Mr. Abdiwahab, the applicant and deponent of the affidavit dated 14th September 2013 told the court on cross examination that he was present in court on 26th August 2013 and he followed what transpired in court. He confirmed that he was represented by a legal counsel, Mr. Nzaku, on that day; that he saw his counsel address the court; that what is recorded on the proceedings of 26th August 2013 is what his counsel told the court; that in view of the court record of 26th August 2013, paragraph 6 of the affidavit dated 14th September 2013 is an error.

The applicant was again taken through the proceedings of 9th September 2013 and confirmed that his counsel Mr. Nzaku was present on that day and that he addressed the court; that he applied to be allowed to put in written submissions. The applicant was referred to paragraph 7 of his affidavit. He said he did not understand what paragraph 7 means. This was translated to him in Kisomali by the Court Clerk Mr. Abdikher after which the applicant stated that what his advocate told him on paragraph 7 is not what appears on that paragraph and that what appears on that paragraph is not true.

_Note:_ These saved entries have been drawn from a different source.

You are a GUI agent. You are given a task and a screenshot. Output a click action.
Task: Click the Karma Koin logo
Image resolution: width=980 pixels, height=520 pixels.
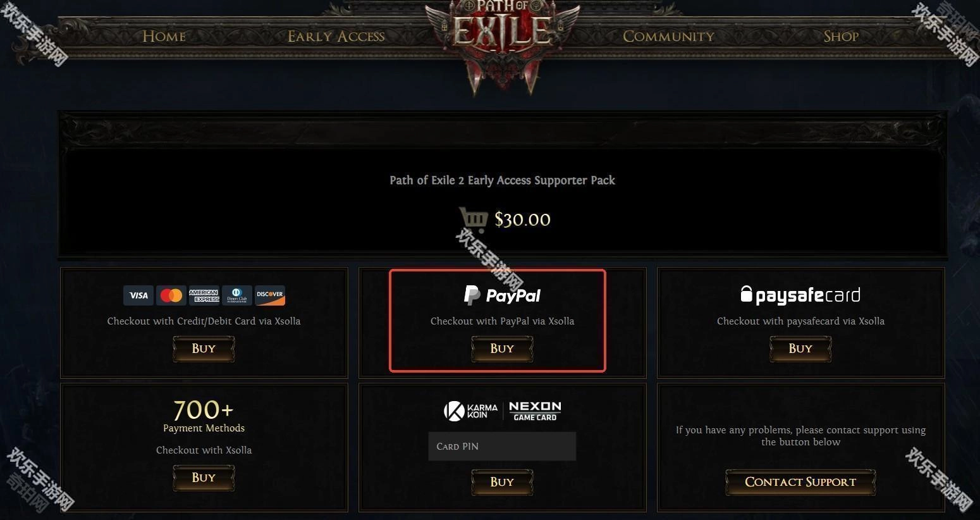[471, 411]
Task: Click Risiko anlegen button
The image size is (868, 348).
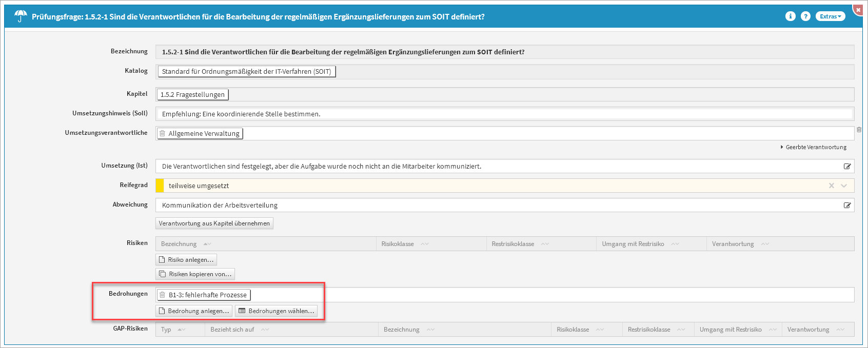Action: [x=186, y=260]
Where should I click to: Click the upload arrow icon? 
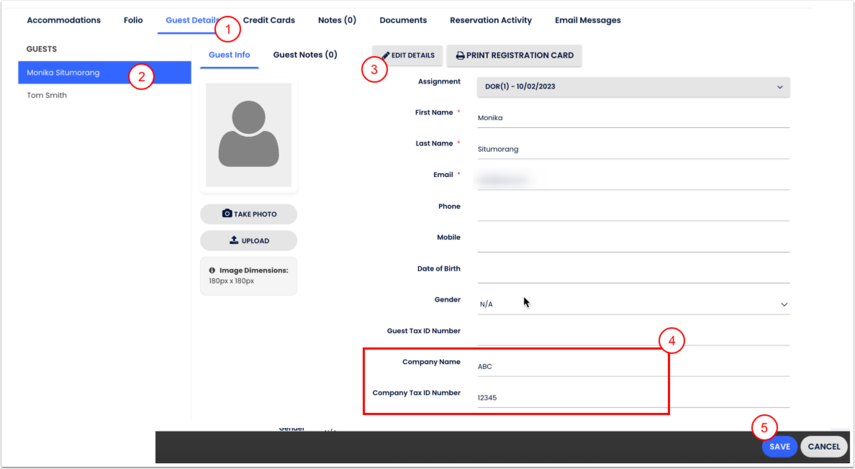click(234, 240)
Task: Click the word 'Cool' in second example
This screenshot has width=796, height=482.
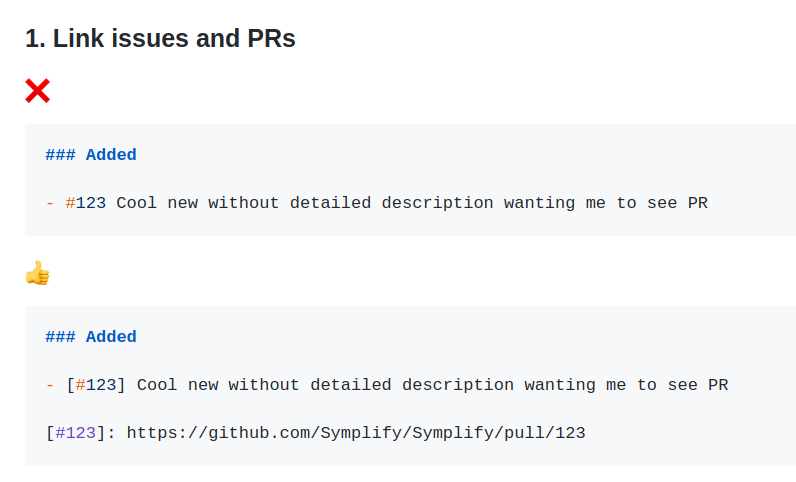Action: [157, 385]
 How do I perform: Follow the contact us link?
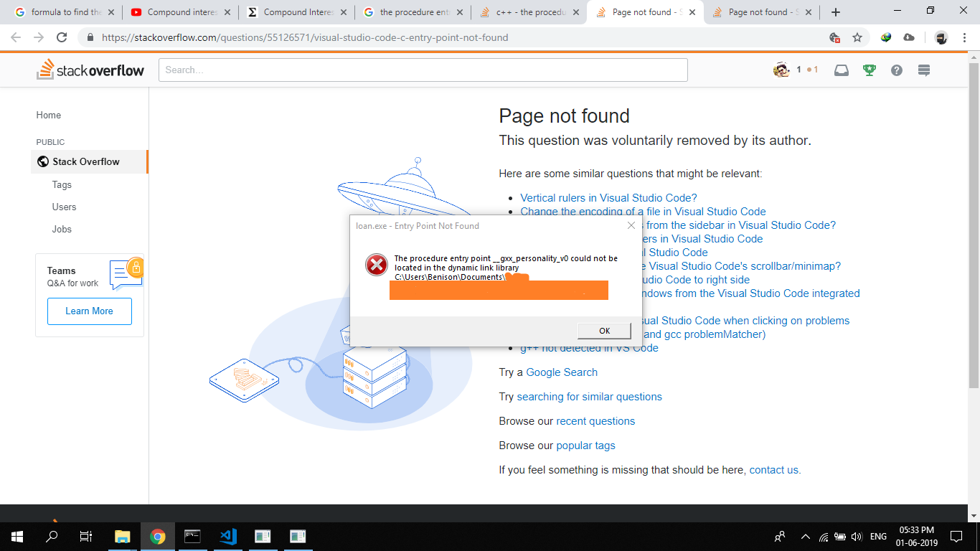coord(773,469)
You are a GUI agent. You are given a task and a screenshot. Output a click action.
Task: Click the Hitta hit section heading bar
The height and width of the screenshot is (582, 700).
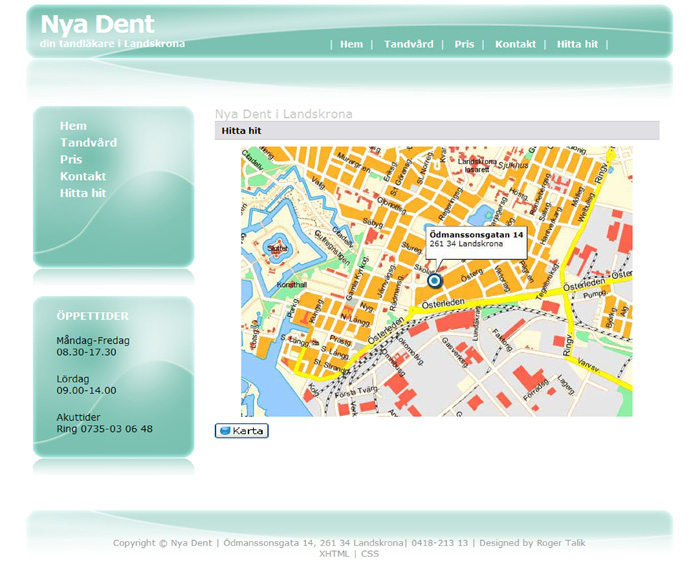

In respect to paragraph 10 the applicant stated that he had never met the 1st and 3rd Respondents since filing the Petition; that he was approached by other persons and given the information contained in paragraph 10 and that he has told the court his apprehension as told by members of the County Government. He denied that he has been holding sessions outside the court where information is shared. He was reexamined and said he stands by what he deposed in his affidavit.

Mr. Mogaka submitted that the records of the court on 26th August and 9th September 2013 speak for themselves; that counsel for the applicant applied to be allowed to put in written submissions and to turn around and state that they were not heard is an outright lie that ought to attract sanctions as per section 11 of the Oaths and Statutory Declarations Act. Counsel submitted that the grounds for recusal are settled. He cited Black’s Law Dictionary 9th Edition on this and submitted that the grounds for recusal include (a) friendship or enmity between the judge and a party, (b) close kinship of judge and party, (c) where the judge has taken a bribe, (d) where the judge may have been an advocate to a party and (e) where it is demonstrated clear ignorance of the law.

Counsel further submitted that none of these have been demonstrated in this case; that anarchy will reign if courts will entertain parties who lose a case and instead of appealing they seek to have a judge recuse herself/himself.  He asked the court to impose sanctions on the applicant and his counsel under section 11 of the Oaths and Statutory Declarations Act.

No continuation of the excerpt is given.